Influences of Geographic Environment eBook

Ellen Churchill Semple
This eBook from the Gutenberg Project consists of approximately 789 pages of information about Influences of Geographic Environment.

Influences of Geographic Environment eBook

Ellen Churchill Semple
This eBook from the Gutenberg Project consists of approximately 789 pages of information about Influences of Geographic Environment.
The larger and more uniform a climatic district, the more conspicuously do even slight elevations form climatic islands, like the Harz Mountains in the North German lowlands.  A land of monotonous relief has a uniform climate, while a region rich in vertical articulations is rich also in local varieties of climate.[1254] A highland of considerable elevation forms a cold district in the Temperate Zone, a temperate one in the Tropics, and a moist one in a desert or steppe.  Especially in arid and torrid belts does the value of elevation for human life increase.

[Sidenote:  Altitude zones of economic and cultural development.]
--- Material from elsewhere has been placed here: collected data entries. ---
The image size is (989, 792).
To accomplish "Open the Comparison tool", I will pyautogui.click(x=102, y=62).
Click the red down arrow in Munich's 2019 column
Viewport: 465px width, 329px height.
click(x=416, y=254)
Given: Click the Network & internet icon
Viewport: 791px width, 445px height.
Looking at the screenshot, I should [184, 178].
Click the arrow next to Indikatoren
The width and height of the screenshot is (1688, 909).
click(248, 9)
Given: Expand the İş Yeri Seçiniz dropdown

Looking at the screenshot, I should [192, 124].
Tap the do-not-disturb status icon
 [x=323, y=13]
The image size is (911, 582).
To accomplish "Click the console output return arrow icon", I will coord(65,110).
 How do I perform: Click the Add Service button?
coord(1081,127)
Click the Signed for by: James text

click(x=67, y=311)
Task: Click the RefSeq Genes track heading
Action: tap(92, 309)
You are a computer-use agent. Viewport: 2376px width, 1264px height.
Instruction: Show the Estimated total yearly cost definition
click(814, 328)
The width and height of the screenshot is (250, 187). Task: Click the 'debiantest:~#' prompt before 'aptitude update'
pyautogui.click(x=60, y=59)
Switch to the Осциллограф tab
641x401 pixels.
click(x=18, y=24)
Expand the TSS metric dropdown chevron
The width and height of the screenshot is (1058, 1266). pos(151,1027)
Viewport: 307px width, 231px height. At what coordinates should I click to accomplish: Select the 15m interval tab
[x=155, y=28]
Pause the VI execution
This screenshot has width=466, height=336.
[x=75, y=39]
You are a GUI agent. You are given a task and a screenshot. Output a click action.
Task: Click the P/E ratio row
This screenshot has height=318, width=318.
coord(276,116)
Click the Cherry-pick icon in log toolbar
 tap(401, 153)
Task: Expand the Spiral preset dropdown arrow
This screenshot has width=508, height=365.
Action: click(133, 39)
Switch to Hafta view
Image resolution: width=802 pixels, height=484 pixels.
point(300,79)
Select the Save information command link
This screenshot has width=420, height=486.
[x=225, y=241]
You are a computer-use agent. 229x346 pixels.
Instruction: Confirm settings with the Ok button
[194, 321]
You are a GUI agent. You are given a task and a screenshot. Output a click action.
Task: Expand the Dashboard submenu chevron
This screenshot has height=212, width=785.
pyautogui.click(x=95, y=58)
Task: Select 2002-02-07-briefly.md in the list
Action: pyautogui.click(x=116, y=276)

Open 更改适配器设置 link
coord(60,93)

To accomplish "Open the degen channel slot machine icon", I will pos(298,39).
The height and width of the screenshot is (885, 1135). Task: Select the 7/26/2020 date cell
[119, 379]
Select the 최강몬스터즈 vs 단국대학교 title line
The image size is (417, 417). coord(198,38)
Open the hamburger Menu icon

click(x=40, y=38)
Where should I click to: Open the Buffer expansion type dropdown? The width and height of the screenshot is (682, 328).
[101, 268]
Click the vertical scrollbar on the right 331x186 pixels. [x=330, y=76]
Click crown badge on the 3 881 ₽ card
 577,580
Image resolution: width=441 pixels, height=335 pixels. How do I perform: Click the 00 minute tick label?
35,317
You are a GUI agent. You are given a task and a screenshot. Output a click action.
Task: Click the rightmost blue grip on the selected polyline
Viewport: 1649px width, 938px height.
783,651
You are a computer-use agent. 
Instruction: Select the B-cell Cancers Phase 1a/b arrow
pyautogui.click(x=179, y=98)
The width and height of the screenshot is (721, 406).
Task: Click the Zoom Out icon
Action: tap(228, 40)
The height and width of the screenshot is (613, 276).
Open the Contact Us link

The highlands of Mexico, South America and the Himalayan rim of India show stratified zones of tropical, temperate, and arctic climate, to which plant, animal and human life conform.  The response is conspicuous in the varying density of population in the successive altitude zones.  Central Asia shows a threefold cultural stratification of its population, each attended by the appropriate density, according to location in steppe, piedmont and mountain.  The steppes have their scattered pastoral nomads; the piedmonts, with their irrigation streams, support sedentary agricultural peoples, concentrated at focal points in commercial and industrial towns; the higher reaches of the mountains are occupied by sparse groups of peasants and shepherds, wringing from upland pasture and scant field a miserable subsistence.  The same stratification appears in the Atlas Mountains, intensified on the southern slope by the contrast between the closely populated belt of the piedmont and the wandering Tuareg tribes of the Sahara on the one hand, and the sparse Berber settlements of the Atlas highlands on the other.  The long slope of Mount Kilimanjaro in German East Africa descends to a coastal belt of steppe and desert, inhabited by Swahili cattle-breeders.  Its piedmont, from 1000 feet above the plain up to 2400 feet, constitutes a zone of rich irrigated plantations and gardens, densely populated by peaceful folk of mingled Bantu and Hamitic blood.  At 6000 feet, where forests cease, are found the kraals, cattle, sheep and goats of the semi-nomadic Masai of doubtful Hamitic stock, who raid the coastal lowlands for cattle, and purchase all their vegetable food from the tillage belt.[1255] [See maps page 105 and 487.]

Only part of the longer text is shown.